Bad Pennies and Dead Presidents

Bad Pennies and Dead Presidents
Author: Jon Dietrick
Publisher: Cambridge Scholars Publishing
Total Pages: 155
Release: 2012-11-15
Genre: Performing Arts
ISBN: 1443842842

Download Bad Pennies and Dead Presidents Book in PDF, Epub and Kindle

This study closely analyzes key works by five pivotal playwrights: Sidney Kingsley, Arthur Miller, David Mamet, August Wilson, and Suzan-Lori Parks, in a comparison of the treatment of money in a range of American plays from the Great Depression to the early twenty-first century. Money emerges as a site of anxieties regarding the relation of signs to the real: a “monstrous” substance that seems to breed itself from itself; a dangerous abstraction that claims for itself a “hard” reality, transforming lived reality into an abstraction. At the same time, money’s self-generating properties have made it a serviceable metaphor for the American ideal of “self-making”; money’s ability to exchange means for ends, abstract for concrete, representation for real, has made it an emblem of our postmodern condition. Money has been conceived as a malevolent force robbing us of our natural relation to the world and to ourselves, and as an empowering one with which we may remake this relation. This ambivalence about money constitutes an important animating tension of American drama. Furthermore, anxieties surrounding money resemble in important ways anxieties surrounding theatre, and the plays’ treatment of money reveals interesting tensions between a persistent American dramatic realism and naturalism, and a philosophical and aesthetic postmodernism.

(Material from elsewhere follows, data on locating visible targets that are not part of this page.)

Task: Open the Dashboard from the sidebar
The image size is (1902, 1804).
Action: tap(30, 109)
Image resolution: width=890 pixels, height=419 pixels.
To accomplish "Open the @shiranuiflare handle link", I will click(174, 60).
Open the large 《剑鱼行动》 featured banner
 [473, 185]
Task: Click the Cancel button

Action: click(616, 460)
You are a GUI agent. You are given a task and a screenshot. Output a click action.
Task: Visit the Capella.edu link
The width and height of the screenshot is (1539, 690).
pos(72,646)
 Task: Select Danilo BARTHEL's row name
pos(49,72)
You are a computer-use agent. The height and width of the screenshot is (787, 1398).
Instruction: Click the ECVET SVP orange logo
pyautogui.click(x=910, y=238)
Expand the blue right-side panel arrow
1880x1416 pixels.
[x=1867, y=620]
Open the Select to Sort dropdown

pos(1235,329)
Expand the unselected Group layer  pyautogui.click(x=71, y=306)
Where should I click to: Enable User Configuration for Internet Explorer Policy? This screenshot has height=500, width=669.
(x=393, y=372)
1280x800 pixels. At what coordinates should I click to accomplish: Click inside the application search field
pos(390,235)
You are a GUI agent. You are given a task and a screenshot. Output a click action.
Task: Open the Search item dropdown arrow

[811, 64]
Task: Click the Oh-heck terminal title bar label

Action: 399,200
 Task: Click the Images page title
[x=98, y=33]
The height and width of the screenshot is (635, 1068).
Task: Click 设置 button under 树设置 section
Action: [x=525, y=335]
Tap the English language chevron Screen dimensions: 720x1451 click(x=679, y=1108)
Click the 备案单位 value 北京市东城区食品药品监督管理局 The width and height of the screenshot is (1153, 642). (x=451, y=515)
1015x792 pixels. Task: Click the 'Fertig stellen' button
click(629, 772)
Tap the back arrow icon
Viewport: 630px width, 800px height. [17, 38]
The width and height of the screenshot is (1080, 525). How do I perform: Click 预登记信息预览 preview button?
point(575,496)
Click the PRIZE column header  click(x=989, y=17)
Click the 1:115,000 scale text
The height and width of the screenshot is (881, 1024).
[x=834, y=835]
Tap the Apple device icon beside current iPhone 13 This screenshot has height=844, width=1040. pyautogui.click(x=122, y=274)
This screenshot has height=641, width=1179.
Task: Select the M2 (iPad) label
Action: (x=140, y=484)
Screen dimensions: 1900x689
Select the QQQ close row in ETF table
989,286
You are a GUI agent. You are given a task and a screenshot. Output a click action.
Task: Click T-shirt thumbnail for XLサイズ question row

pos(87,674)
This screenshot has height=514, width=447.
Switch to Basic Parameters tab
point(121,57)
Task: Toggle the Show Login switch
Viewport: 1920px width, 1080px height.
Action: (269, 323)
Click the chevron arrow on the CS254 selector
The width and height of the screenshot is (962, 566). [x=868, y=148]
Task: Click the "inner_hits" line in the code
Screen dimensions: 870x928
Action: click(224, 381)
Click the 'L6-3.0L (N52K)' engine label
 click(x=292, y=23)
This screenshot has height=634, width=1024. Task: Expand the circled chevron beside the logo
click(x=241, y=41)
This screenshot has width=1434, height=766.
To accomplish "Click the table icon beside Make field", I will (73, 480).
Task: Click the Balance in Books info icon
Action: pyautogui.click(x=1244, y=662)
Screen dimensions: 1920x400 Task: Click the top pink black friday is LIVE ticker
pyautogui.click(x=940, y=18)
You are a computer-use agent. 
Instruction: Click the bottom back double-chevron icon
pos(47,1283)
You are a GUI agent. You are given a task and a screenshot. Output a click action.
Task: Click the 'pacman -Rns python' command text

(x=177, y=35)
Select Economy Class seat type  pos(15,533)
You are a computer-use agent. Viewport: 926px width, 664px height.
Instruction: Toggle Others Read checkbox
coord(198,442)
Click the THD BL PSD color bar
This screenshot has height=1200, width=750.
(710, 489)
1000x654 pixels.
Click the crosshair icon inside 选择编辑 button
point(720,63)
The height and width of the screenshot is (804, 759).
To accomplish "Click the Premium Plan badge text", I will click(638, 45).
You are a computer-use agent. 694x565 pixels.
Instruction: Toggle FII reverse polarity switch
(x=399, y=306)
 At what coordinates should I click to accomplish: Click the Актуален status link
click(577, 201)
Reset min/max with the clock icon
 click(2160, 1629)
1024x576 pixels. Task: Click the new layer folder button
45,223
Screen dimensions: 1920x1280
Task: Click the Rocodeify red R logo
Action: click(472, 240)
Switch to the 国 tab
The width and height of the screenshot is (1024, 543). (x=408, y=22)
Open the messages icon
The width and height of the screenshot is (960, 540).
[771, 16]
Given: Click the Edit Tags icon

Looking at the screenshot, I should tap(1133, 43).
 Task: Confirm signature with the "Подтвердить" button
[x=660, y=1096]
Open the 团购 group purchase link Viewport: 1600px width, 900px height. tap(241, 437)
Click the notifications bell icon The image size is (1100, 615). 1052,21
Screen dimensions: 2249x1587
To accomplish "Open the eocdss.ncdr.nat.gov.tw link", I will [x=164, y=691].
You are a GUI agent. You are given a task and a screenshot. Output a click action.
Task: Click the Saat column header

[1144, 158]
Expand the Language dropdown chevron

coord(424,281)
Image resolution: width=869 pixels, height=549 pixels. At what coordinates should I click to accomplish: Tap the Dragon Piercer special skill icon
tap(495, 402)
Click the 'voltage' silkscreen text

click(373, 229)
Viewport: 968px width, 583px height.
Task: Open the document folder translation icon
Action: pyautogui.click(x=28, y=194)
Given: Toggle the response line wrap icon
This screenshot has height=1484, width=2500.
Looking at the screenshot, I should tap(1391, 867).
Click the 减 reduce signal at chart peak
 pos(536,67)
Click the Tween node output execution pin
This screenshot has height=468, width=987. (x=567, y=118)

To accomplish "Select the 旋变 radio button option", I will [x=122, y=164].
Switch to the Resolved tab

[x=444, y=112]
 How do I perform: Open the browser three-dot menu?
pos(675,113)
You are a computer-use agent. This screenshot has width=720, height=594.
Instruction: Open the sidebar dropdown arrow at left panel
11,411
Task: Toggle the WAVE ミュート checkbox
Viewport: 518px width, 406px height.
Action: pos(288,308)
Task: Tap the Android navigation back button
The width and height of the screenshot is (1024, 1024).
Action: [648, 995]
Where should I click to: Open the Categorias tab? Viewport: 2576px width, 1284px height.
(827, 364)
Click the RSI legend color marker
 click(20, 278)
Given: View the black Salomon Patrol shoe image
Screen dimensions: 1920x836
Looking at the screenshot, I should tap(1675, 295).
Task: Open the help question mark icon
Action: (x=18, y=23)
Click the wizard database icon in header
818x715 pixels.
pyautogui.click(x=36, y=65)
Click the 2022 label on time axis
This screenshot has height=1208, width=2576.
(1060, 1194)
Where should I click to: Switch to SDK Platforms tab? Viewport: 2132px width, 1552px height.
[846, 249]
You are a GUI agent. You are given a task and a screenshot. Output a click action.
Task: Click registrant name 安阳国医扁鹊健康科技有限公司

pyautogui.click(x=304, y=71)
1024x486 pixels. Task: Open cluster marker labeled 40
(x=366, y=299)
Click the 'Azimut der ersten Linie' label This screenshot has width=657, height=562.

Modern American Drama: Playwriting in the 1940s

Modern American Drama: Playwriting in the 1940s
Author: Felicia Hardison Londré
Publisher: Bloomsbury Publishing
Total Pages: 245
Release: 2019-11-14
Genre: Literary Criticism
ISBN: 1350017493

Download Modern American Drama: Playwriting in the 1940s Book in PDF, Epub and Kindle

The Decades of Modern American Drama series provides a comprehensive survey and study of the theatre produced in each decade from the 1930s to 2009 in eight volumes. Each volume equips readers with a detailed understanding of the context from which work emerged: an introduction considers life in the decade with a focus on domestic life and conditions, social changes, culture, media, technology, industry and political events; while a chapter on the theatre of the decade offers a wide-ranging and thorough survey of theatres, companies, dramatists, new movements and developments in response to the economic and political conditions of the day. The work of the four most prominent playwrights from the decade receives in-depth analysis and re-evaluation by a team of experts, together with commentary on their subsequent work and legacy. A final section brings together original documents such as interviews with the playwrights and with directors, drafts of play scenes, and other previously unpublished material. The major playwrights and their works to receive in-depth coverage in this volume include: * Eugene O'Neill: The Iceman Cometh (1946), A Moon for the Misbegotten (1947), Long Day's Journey Into Night (written 1941, produced 1956), and A Touch of the Poet (written 1942, produced 1958); * Tennessee Williams: The Glass Menagerie (1944), A Streetcar Named Desire (1947), Summer and Smoke (1948); * Arthur Miller: All My Sons (1947), Death of a Salesman (1949), and The Crucible (1953); * Thornton Wilder: Our Town (1938), The Skin of Our Teeth (1942), Shadow of a Doubt (1943), and The Alcestiad (written 1940s).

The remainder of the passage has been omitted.